Here’s a suggestion for your nightly reading ritual—taking a few moments just before lights-out to read a poem. It’s easy with One Minute till Bedtime, an anthology of brief, under-a-minute poems for children. Think of these nuggets of verse, and the cartoon-like images that go with them, as a “lagniappe”—a little extra treat during tuck-in.

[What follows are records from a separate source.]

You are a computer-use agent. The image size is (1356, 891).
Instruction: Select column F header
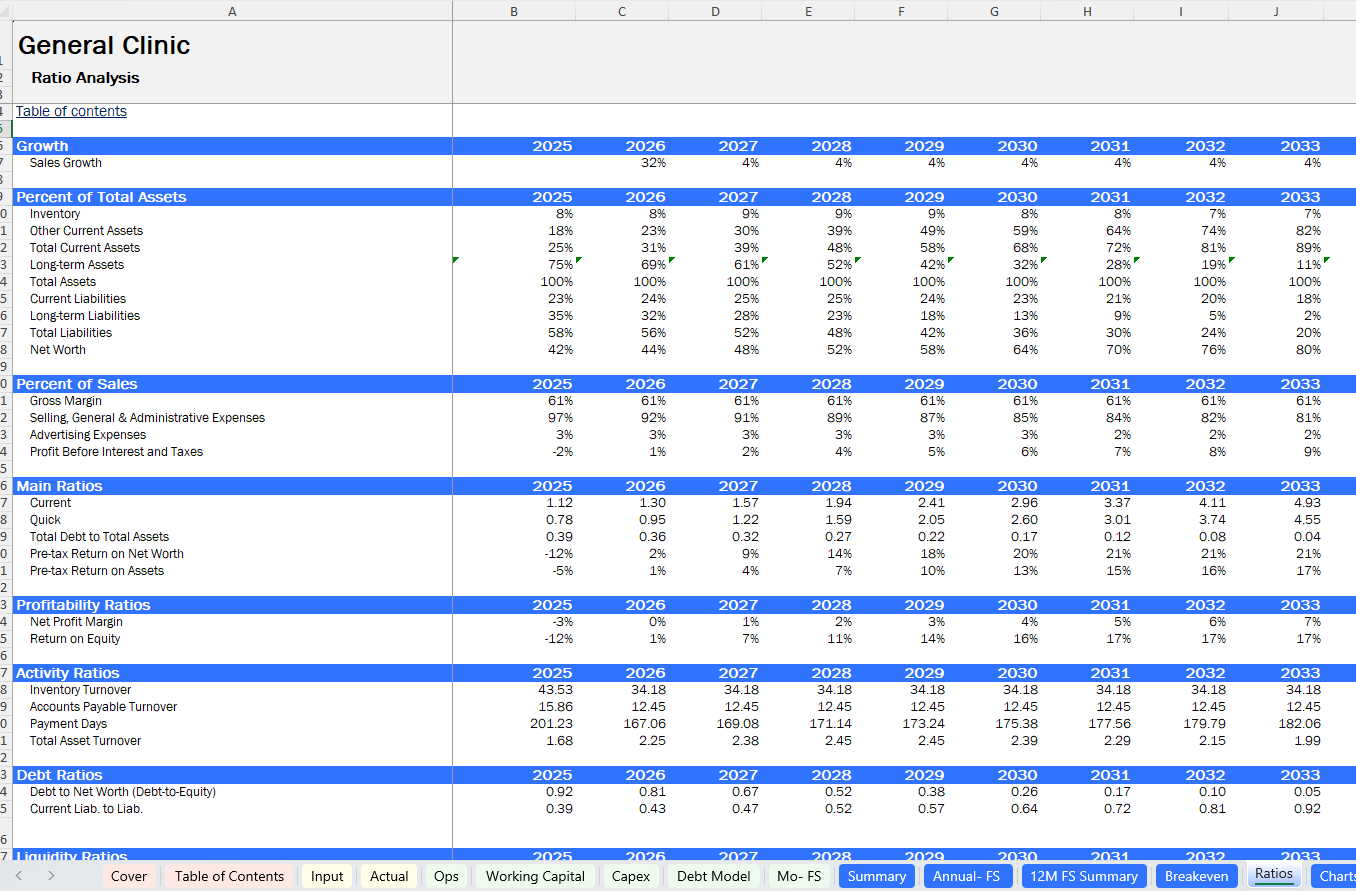point(901,11)
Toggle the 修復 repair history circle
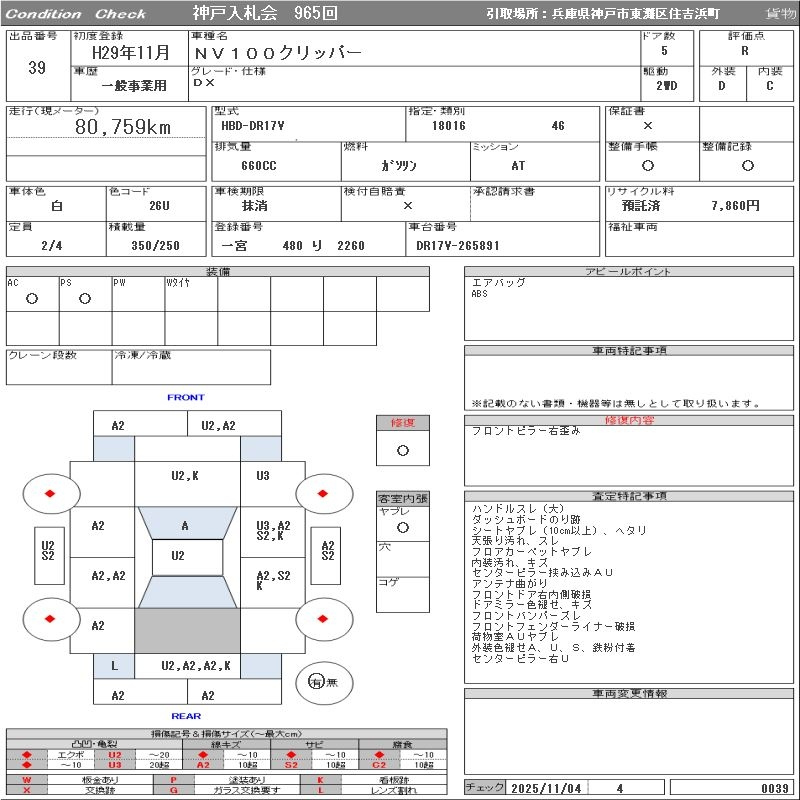The width and height of the screenshot is (800, 800). [x=403, y=450]
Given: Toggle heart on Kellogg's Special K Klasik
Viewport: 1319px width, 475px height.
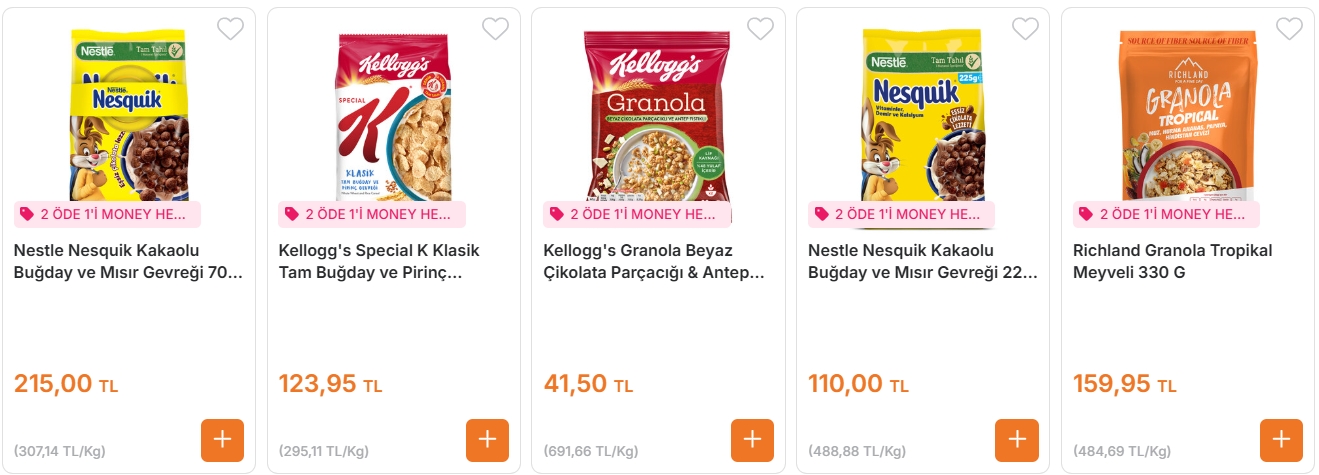Looking at the screenshot, I should coord(495,29).
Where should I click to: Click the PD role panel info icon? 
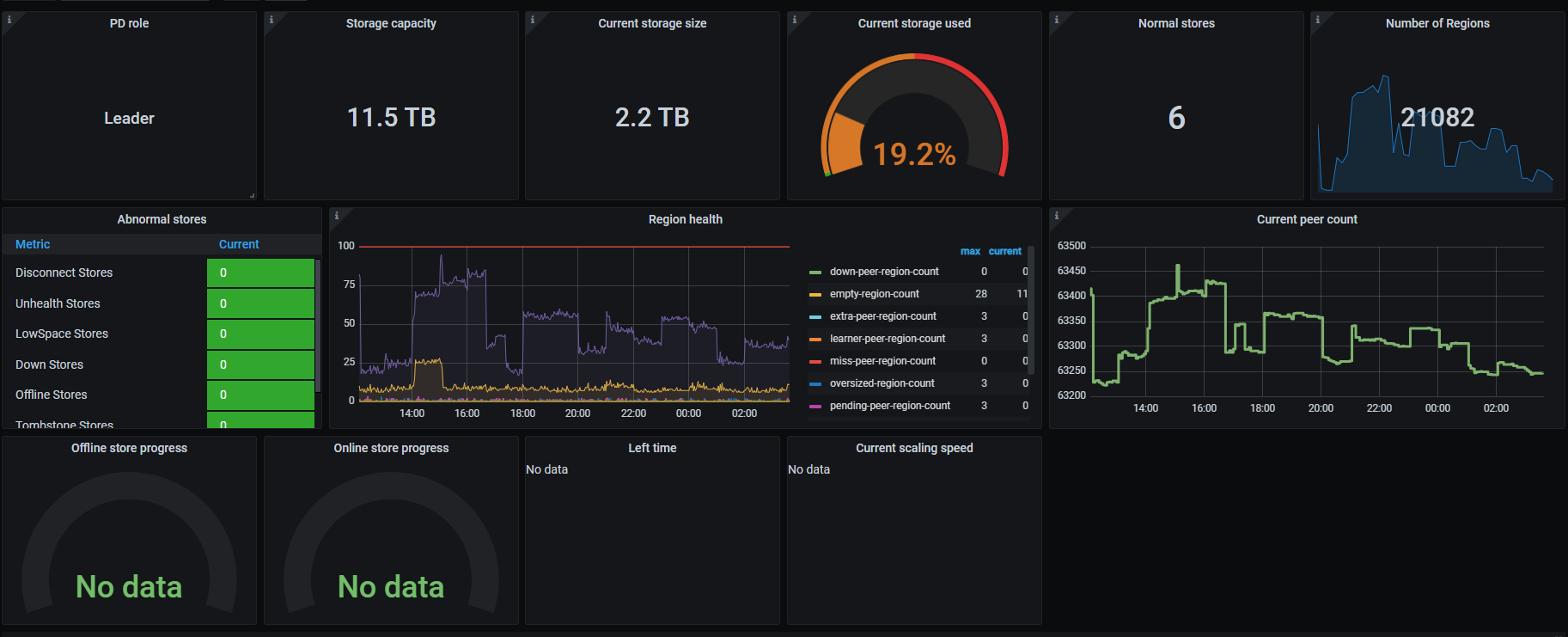click(9, 20)
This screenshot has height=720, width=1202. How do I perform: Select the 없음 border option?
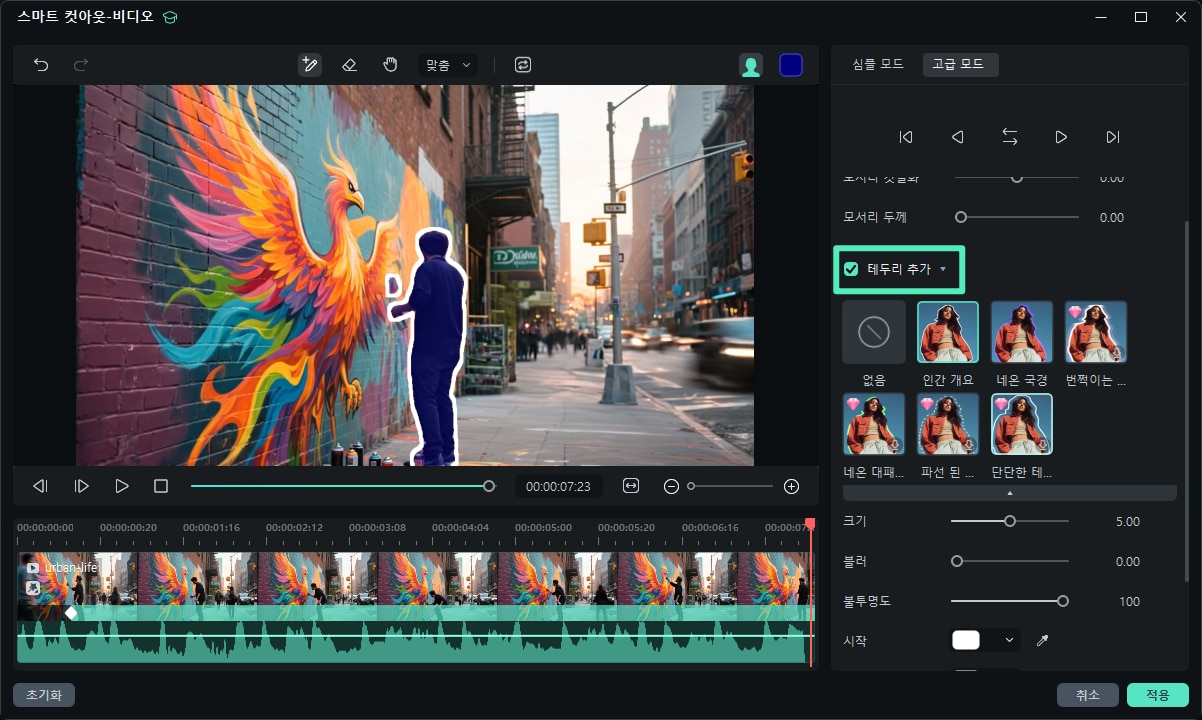point(873,331)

The 130 contemporary poems in One Minute till Bedtime were selected by Kenn Nesbit, who was named Children’s Poet Laureate in 2011 by the Poetry Society. Nesbit thinks children and poetry go together like peanut butter and jelly, and that hearing verse in childhood can spark a lifelong love for this form of literature. The poems he chose range from funny to whimsical (“On Adopting a Pet Elephant”) to amusingly mordant, like Lemony Snicket’s “Count Your Blessing.” But each one is very short, so it’s easy to acquiesce and read a few more on demand. Here’s an example from Nikki Grimes:

Backyard Circus

Apples, apples
Juggle, toss.
If you drop one

The illustrations are by Christoph Neimann, the graphics genius whose work is often seen in The New York Times Magazine and The New Yorker. Each drawing is thoughtfully matched to the text. One full-page spread has three tiny poems about food, with an image of broccoli spears and a carrot assembling a sort of catapult to launch themselves into a child’s open mouth. The poem “Trampoline” is printed upside down. Even the book’s table of contents is enlivened with an evocative image: a crescent moon pushes a lawn mower through a cloud so that it spits out stars. And Neimann’s drawing of five little birds perched on the spiky crown of the Statue of Liberty, gazing at the city skyline, perfectly enhances this brief verse by Charles Waters:

Five little birds in New York City,
Five little birds sit nice and pretty,
Five little birds sing a doo-wop ditty,
Five little birds in New York City.

Using a few lines of verse to mark the end of the day and a shift to dreamtime is part of an old literary tradition. Shakespeare’s plays may be in blank verse, but he closes each scene with a rhymed couplet, as when Romeo says farewell to Juliet:

Good night, good night. Parting is such sweet sorrow
That I shall say good night till it be morrow.

Could there be a sweeter way to end the day and move into sleep than with a tiny burst of poetry?